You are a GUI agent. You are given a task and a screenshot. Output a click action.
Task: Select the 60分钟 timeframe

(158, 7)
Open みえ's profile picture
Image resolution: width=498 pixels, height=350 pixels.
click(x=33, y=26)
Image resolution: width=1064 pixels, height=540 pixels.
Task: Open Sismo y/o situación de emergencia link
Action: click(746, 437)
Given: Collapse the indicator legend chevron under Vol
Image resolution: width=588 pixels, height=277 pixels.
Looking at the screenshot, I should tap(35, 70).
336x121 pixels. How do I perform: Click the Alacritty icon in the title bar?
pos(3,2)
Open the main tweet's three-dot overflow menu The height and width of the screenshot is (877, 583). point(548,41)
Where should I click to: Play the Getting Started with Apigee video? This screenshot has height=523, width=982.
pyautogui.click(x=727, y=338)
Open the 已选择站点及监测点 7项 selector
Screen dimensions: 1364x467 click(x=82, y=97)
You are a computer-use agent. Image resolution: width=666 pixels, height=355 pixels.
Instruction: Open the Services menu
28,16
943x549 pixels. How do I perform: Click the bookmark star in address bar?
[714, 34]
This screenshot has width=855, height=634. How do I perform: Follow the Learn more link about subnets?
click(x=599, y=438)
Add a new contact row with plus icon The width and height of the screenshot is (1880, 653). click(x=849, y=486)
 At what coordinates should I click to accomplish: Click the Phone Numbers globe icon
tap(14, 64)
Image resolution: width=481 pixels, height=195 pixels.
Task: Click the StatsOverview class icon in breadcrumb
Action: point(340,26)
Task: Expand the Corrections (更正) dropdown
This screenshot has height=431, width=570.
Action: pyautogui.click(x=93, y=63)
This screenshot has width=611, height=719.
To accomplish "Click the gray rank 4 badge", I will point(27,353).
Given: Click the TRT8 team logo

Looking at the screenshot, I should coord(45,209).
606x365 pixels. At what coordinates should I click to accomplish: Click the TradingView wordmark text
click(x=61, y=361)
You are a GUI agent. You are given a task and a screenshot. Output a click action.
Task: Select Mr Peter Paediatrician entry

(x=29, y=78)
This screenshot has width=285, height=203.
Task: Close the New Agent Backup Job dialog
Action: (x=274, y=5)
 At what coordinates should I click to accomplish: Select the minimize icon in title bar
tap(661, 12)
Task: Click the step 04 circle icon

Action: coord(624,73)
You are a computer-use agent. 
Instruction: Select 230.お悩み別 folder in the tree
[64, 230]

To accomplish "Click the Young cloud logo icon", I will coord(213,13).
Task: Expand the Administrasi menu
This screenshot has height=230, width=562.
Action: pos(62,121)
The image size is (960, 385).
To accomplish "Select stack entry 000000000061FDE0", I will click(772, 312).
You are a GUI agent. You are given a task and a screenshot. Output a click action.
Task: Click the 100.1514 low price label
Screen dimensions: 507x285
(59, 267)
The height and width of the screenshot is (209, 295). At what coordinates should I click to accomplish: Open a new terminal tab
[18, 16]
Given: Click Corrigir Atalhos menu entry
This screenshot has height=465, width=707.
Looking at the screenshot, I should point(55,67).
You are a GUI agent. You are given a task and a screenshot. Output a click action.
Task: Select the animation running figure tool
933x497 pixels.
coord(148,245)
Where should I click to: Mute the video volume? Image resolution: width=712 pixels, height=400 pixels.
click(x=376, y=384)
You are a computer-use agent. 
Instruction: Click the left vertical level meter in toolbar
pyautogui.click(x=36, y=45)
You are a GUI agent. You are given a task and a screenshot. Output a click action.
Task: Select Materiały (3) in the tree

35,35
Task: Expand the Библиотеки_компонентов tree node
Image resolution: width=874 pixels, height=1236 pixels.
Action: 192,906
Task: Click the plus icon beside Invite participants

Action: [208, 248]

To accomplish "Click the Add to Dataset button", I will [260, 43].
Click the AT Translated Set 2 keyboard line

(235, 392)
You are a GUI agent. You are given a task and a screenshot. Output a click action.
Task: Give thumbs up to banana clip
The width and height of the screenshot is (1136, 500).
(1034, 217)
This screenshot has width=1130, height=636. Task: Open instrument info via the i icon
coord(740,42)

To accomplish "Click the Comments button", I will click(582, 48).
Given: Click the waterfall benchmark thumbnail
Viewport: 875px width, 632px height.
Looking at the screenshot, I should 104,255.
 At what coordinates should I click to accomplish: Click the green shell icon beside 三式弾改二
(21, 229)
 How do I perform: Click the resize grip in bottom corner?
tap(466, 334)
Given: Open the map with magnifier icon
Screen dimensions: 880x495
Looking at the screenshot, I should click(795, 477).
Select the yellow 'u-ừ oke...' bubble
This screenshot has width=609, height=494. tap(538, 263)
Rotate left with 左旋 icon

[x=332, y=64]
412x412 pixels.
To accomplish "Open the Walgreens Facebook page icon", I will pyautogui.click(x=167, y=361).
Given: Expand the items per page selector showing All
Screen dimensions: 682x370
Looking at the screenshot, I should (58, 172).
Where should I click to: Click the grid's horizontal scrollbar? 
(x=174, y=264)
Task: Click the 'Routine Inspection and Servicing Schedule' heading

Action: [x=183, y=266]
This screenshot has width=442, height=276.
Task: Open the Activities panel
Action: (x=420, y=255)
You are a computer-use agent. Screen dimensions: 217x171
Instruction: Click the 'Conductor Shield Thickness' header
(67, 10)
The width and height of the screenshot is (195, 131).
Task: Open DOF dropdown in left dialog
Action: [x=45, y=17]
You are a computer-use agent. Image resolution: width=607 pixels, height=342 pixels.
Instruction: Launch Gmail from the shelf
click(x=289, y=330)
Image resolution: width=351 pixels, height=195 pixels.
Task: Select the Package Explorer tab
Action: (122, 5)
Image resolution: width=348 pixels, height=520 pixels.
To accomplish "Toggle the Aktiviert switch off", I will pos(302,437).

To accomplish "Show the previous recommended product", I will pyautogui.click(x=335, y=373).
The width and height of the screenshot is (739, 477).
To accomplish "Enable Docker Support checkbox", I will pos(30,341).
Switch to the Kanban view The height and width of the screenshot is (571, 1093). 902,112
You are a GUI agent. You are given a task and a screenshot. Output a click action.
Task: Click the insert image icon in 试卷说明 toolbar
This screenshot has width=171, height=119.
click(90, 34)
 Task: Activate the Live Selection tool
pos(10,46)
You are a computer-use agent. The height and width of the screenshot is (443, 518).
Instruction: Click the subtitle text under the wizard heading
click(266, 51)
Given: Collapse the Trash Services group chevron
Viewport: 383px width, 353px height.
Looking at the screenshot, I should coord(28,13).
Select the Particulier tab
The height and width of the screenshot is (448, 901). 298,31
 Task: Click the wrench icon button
◇ ◇ ◇ ◇ ◇ ◇ ◇
EXERCISE DESCRIPTION
Say how many lines in the entries contain the string "chevron". Nothing else belongs in the reply.

RESULT OF THIS TASK
2